The Sufi Muslim leadership has close ties to Dagestan’s political establishment, and federal and local authorities have largely viewed Salafis as radicals who have rejected “traditional” Islam and supported the Islamist insurgency. Salafi Muslims have been especially subject to persecution and counter-insurgency-related abuses by law enforcement agencies, such as enforced disappearances, torture, and extrajudicial executions.
Human rights violations by law enforcement inflame hostility and perpetuate violence in Dagestan and in the North Caucasus as a whole, Human Rights Watch said.
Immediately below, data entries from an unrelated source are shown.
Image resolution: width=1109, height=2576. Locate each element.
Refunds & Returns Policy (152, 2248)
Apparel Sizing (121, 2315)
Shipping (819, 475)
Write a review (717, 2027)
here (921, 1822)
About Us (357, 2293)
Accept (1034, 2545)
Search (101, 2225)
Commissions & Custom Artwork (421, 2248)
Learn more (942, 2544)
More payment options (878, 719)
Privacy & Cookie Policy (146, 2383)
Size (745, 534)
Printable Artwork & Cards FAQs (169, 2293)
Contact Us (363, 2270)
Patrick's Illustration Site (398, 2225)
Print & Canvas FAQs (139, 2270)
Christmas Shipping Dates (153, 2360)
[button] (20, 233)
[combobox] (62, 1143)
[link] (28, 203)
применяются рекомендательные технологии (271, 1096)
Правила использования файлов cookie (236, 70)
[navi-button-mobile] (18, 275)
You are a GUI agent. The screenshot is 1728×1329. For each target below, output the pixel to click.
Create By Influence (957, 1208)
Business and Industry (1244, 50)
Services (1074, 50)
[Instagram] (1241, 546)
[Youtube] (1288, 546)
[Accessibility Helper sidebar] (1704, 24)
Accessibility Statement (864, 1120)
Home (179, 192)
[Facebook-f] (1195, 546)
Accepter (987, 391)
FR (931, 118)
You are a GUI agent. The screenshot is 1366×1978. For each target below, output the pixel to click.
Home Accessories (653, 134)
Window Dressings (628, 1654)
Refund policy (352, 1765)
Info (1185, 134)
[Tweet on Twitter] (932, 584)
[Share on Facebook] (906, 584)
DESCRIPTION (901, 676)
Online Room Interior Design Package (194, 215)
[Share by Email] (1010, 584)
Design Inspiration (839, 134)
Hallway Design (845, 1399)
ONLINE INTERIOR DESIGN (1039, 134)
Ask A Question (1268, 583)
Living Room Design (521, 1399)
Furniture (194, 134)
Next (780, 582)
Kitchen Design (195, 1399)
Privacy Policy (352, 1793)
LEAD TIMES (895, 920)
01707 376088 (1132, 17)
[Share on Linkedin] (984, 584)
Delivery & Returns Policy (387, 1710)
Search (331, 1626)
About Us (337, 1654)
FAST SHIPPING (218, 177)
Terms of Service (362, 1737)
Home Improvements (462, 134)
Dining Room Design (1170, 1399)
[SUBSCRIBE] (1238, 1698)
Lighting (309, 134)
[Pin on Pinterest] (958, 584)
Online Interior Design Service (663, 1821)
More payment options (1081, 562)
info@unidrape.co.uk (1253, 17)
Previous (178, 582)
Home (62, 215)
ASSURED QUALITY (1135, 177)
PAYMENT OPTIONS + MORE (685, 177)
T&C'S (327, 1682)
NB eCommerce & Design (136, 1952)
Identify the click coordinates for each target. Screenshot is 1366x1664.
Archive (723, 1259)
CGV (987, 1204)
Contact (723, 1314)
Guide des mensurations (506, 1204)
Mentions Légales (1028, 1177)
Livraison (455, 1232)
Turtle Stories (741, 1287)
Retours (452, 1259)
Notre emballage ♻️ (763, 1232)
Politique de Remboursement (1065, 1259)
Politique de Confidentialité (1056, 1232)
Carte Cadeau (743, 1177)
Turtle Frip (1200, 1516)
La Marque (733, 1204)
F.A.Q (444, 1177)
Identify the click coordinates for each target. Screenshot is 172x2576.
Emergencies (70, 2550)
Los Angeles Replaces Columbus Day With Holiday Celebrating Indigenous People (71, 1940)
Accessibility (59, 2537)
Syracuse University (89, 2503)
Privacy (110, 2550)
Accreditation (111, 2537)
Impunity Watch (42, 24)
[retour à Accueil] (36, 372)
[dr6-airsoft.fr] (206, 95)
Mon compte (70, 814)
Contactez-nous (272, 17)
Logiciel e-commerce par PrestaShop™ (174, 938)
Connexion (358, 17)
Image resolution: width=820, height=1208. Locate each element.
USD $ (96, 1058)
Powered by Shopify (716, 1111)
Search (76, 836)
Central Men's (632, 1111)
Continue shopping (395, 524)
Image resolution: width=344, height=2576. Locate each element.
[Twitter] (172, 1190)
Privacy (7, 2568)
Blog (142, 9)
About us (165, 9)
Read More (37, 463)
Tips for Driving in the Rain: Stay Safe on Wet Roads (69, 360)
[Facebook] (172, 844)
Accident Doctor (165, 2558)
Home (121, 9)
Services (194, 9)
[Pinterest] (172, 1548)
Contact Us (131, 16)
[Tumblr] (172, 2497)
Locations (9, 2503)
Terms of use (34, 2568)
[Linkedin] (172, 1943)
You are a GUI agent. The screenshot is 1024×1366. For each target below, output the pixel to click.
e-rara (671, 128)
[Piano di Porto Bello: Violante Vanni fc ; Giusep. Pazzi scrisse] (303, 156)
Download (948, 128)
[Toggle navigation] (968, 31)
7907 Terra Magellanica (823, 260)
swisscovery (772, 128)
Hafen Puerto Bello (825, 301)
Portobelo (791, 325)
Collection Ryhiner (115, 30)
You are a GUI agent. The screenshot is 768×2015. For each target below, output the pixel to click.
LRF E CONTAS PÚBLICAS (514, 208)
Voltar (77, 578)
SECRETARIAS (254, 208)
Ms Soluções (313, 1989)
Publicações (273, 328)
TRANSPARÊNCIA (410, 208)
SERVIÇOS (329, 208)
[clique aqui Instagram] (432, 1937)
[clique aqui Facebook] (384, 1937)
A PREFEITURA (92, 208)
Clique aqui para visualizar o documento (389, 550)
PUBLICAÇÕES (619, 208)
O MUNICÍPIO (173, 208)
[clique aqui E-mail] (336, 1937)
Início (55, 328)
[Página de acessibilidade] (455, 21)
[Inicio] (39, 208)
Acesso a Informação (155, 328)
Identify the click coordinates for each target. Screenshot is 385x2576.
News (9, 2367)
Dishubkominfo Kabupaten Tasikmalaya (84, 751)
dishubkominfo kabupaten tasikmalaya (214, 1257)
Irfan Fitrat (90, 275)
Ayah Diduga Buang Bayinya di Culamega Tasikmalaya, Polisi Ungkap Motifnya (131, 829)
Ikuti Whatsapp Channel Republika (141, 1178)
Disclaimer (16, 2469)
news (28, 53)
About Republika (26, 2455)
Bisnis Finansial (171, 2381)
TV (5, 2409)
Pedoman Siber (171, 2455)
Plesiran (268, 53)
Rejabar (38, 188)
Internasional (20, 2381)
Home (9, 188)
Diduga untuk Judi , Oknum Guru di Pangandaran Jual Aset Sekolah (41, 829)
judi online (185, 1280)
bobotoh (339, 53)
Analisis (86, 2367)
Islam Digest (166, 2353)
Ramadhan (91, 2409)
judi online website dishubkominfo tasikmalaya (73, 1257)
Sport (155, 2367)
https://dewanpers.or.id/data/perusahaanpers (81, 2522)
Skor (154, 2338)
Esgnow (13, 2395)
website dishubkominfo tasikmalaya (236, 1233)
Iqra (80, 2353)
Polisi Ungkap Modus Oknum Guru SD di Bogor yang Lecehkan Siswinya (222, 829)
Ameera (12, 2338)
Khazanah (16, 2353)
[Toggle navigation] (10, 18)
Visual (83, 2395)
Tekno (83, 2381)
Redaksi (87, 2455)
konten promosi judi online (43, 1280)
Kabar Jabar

In the past year, Dagestan’s president and government have appeared to seek social consensus and stability, including by starting a dialogue with the republic’s Salafi communities. Contacts were also initiated between Sufi and Salafi leaders. In April, in an unprecedented move, the two groups signed a resolution for cooperation. On August 29, the day after Afandi’s killing, Akhlyu Sunna issued a statement condemning the attack and expressing condolences to the families of the victims.
The authorities have already identified the victims and the suicide bomber and are proceeding with the investigation into the attack. In the interest of preventing further human rights violations in this unstable region, Russia’s leadership should ensure that law enforcement officials involved in the investigation demonstrate full respect for human rights and the rule of law, Human Rights Watch said.
“This is a critical time for the region,” Williamson said. “If the authorities handle this investigation with fairness and respect, it can help support the efforts to bring together people on all sides who want peace and stability.”